6月11日,百凌生物举办的病理质控大家谈第二期直播课程中,浙江大学医学院附属第一医院徐黎明老师带来的《EBERs原位杂交检测的常见问题及质控要点》主题课程,从EB病毒及其致病原理、EBERs原位杂交检测方法及要点、EBERs检测在病理诊断中的应用三个方面,结合自身的工作经验,与大家分享了EBERs原位杂交检测中多种影响因素,实验中需要关注的要点,以及如何通过自动化仪器的使用以及使用新型阴阳对照品,从而实现EBERs原位杂交检测的自动化与标准化,提升检测的可靠性。
PART 1 影响EBERs原位杂交检测结果的关键因素
徐黎明老师认为组织固定、脱钙处理、酶消化修复、杂交条件等因素会对EBERs原位杂交检测造成一定的影响。
- 固定:及时、充分的固定不仅可以让EBERs保存得更好,定位更准确,还可以防止组织被过度修复。

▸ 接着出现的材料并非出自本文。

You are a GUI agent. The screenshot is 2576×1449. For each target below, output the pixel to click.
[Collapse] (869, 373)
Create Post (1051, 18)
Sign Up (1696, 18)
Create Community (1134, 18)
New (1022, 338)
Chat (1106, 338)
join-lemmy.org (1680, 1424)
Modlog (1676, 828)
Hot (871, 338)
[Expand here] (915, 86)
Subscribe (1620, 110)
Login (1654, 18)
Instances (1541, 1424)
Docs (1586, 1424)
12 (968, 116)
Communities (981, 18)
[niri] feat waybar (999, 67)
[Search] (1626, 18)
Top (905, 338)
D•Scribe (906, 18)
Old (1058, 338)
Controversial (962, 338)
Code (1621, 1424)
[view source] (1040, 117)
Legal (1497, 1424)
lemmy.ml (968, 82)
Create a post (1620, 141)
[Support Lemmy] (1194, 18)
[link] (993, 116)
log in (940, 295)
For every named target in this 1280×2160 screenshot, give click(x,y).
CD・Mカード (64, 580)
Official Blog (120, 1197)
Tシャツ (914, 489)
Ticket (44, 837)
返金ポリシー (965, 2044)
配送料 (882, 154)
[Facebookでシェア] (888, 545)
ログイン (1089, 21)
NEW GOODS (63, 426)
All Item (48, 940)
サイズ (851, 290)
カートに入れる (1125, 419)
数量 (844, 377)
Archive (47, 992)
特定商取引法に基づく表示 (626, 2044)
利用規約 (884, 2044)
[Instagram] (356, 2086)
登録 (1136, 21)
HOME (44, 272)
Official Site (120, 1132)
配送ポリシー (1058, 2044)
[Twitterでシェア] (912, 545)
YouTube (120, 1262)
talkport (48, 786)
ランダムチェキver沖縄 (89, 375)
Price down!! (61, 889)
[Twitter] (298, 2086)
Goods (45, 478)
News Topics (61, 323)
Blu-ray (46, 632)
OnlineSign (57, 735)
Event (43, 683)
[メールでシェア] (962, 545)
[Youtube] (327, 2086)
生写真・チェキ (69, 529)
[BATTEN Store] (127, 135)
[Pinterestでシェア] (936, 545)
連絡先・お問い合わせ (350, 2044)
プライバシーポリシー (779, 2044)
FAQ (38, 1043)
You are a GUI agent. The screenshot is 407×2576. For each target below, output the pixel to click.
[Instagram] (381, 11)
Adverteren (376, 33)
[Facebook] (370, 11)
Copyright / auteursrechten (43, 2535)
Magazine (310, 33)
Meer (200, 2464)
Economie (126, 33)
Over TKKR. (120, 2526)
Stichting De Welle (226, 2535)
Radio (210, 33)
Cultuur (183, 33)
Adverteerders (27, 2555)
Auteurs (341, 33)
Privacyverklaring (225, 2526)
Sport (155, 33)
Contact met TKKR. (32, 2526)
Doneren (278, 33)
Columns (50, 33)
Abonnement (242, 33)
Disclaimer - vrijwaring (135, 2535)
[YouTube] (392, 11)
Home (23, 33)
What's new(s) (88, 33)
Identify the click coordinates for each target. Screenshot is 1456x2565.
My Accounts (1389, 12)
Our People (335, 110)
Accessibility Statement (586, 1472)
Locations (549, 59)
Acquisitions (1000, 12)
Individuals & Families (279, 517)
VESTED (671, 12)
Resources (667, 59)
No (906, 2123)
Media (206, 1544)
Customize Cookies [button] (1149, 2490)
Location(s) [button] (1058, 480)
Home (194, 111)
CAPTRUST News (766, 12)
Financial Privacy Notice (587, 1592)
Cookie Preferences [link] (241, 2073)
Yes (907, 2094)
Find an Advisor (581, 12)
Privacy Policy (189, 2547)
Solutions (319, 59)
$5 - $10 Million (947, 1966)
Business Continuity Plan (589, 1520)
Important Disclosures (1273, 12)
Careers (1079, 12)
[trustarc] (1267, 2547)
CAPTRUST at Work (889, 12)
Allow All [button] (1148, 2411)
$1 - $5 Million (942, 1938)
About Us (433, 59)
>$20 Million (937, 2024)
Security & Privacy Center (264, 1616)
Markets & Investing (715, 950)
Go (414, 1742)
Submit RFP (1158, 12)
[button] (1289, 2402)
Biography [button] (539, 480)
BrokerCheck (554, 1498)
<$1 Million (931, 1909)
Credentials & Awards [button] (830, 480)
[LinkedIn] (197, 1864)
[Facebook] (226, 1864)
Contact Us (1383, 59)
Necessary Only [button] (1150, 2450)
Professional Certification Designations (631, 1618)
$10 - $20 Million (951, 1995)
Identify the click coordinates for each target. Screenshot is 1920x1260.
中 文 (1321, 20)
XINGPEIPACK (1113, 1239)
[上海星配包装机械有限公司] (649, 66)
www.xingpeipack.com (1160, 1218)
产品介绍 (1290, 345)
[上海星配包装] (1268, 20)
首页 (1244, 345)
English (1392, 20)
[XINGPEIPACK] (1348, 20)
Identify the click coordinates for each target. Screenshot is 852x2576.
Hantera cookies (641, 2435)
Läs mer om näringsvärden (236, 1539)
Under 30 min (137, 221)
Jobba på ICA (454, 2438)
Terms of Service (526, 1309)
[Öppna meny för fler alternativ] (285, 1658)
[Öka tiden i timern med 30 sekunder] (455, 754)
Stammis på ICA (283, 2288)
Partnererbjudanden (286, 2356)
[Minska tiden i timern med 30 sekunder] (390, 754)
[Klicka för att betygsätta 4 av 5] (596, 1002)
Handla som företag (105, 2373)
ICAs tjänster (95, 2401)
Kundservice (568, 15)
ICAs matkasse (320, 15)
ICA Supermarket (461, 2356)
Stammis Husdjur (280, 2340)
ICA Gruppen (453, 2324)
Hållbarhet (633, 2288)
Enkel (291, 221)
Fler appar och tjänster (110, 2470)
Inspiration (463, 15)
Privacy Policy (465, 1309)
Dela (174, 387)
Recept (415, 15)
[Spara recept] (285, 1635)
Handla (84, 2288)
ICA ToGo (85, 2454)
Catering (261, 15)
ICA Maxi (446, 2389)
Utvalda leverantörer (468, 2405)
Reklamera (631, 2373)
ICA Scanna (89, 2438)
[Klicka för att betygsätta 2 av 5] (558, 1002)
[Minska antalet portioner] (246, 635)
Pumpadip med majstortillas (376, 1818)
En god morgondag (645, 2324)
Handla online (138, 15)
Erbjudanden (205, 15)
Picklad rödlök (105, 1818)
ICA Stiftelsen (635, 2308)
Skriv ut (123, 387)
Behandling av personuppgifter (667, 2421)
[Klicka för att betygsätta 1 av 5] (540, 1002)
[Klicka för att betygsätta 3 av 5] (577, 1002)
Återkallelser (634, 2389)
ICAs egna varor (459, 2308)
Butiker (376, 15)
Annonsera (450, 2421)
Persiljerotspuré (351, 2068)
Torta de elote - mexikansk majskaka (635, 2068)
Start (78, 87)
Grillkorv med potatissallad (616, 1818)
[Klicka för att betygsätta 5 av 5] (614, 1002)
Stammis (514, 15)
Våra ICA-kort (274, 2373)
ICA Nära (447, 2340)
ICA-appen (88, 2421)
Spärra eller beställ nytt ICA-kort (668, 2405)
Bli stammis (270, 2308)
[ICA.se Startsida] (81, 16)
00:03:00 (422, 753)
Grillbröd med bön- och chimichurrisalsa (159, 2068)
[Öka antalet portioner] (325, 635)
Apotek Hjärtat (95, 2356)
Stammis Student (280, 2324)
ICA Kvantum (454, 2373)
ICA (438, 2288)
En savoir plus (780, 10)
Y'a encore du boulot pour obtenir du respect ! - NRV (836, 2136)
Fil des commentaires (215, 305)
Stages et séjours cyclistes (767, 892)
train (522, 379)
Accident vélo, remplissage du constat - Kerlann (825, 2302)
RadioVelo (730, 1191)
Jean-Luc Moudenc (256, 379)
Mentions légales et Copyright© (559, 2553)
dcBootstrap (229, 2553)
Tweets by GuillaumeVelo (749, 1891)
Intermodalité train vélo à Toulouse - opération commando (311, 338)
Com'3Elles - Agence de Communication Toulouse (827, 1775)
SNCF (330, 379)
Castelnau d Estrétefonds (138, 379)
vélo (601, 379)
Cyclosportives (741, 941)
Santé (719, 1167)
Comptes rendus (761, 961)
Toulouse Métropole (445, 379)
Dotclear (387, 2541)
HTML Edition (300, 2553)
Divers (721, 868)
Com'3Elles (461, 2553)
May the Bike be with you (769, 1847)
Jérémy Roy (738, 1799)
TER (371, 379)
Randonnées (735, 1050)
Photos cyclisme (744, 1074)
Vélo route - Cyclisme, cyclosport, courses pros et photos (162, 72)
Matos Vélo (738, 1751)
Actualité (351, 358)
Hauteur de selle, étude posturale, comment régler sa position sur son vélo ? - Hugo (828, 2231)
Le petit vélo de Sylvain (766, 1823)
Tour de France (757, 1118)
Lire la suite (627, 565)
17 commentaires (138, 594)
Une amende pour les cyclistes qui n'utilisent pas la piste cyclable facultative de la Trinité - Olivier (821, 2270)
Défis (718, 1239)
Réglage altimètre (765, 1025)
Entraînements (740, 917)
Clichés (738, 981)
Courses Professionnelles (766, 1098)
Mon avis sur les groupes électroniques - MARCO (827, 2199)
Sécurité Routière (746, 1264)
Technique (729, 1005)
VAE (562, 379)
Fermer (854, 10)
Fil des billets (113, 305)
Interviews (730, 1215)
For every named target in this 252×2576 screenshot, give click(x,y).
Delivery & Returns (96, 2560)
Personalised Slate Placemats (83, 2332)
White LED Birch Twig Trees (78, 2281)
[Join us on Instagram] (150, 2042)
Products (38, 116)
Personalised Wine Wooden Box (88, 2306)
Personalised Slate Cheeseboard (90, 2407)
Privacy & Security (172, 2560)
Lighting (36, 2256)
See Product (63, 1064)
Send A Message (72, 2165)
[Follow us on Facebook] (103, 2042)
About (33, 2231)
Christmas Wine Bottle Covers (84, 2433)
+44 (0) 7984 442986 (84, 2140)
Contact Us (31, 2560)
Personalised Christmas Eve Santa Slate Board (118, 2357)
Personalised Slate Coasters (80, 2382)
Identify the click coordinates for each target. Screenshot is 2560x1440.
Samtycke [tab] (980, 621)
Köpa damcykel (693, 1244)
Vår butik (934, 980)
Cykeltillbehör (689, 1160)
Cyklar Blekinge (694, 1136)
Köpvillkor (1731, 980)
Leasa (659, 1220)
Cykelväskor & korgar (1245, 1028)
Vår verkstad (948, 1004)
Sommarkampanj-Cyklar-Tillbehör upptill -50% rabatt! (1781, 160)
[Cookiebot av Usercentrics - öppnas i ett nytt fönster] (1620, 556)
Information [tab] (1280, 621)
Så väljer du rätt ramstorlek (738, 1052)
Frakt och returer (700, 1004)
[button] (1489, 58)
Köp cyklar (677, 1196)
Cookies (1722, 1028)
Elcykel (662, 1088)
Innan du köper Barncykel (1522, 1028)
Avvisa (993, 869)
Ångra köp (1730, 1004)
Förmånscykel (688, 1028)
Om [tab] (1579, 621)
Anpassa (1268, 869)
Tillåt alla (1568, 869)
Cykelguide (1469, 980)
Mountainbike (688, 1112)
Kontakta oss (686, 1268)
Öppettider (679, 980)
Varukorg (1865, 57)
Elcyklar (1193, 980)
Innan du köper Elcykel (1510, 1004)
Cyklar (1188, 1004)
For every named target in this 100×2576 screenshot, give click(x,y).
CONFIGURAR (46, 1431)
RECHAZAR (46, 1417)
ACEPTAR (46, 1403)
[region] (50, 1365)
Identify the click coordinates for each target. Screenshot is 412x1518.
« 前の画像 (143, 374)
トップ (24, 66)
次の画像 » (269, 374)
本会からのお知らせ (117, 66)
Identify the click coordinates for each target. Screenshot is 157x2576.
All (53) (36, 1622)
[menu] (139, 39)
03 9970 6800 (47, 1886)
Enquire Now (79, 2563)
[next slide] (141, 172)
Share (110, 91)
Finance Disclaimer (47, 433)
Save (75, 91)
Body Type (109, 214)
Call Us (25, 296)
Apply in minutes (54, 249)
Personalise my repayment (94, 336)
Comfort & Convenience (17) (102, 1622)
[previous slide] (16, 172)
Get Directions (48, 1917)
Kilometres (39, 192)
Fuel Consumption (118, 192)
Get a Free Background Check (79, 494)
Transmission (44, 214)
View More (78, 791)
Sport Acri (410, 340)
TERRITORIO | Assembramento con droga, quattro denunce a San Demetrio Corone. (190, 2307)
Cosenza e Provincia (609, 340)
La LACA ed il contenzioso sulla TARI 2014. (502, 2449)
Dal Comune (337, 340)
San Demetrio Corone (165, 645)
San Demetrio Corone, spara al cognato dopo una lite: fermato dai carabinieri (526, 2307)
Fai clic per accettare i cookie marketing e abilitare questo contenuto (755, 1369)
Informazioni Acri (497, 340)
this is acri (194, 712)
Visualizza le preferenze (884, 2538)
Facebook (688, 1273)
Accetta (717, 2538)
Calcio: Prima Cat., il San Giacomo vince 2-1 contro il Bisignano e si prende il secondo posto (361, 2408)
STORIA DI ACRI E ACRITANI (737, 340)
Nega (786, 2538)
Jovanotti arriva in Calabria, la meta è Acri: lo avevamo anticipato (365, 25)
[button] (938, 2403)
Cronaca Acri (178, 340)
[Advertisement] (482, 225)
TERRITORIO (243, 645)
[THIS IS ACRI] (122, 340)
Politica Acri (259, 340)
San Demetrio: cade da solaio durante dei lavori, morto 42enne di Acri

- 脱钙:更温和的固定脱钙方式可以提升脱钙组织的EBERs检测效果和阳性率。
- 尽量使用温和的固定剂(比如骨髓组织使用不含苦味酸的固定剂);
- 非酸性脱钙液(螯合剂替代酸液);
- 脱钙时间适度;
- 冲洗要充分。
- 酶消化修复:过度修复致组织破坏严重,造成假阴性或无法判读。
- 杂交条件
- 切片杂交前酒精冲洗干片;
- 探针试剂杂交前复温;
- 杂交探针的量;
- 杂交时试剂封盖的程度;
- 杂交的温度和时间。
PART 2 EBERs原位杂交检测如何标准化
1、标准化实现方式之一,便是通过自动化仪器的使用。
徐黎明老师认为,自动化仪器的使用,可以完成从烤片到苏木素复染的全流程管理,有效避免了手工操作的复杂、繁琐、个体执行差异大的难题。此外,自动化仪器可以实现包括试剂管理及流程的追溯管理,易于实现质控体系管理。
2、标准化实现方式之二,是通过设置阴阳对照品。
为了保证每个检测样本均能被有效地判读,EBERs检测需设置阴阳对照。阴性对照,需选择确定无EB病毒感染组织标本。阳性对照,需选择阳性定位清晰、显色明显确定感染病毒的组织标本。然而,组织作为阳性样本,存在不易收集、单次实验使用量大,制备、使用及管理、所需工作量大,不利于广泛推广等缺点。由百凌生物开发的新型质控对照品,染色均一性好、可长期稳定供应、批间一致性高且使用便捷,可有效解决组织质控存在的难题。
PART 3 问答环节
Q1:手工做EBER,周五制作切片加探针到周一终止,再加抗体显色,对结果是否有影响?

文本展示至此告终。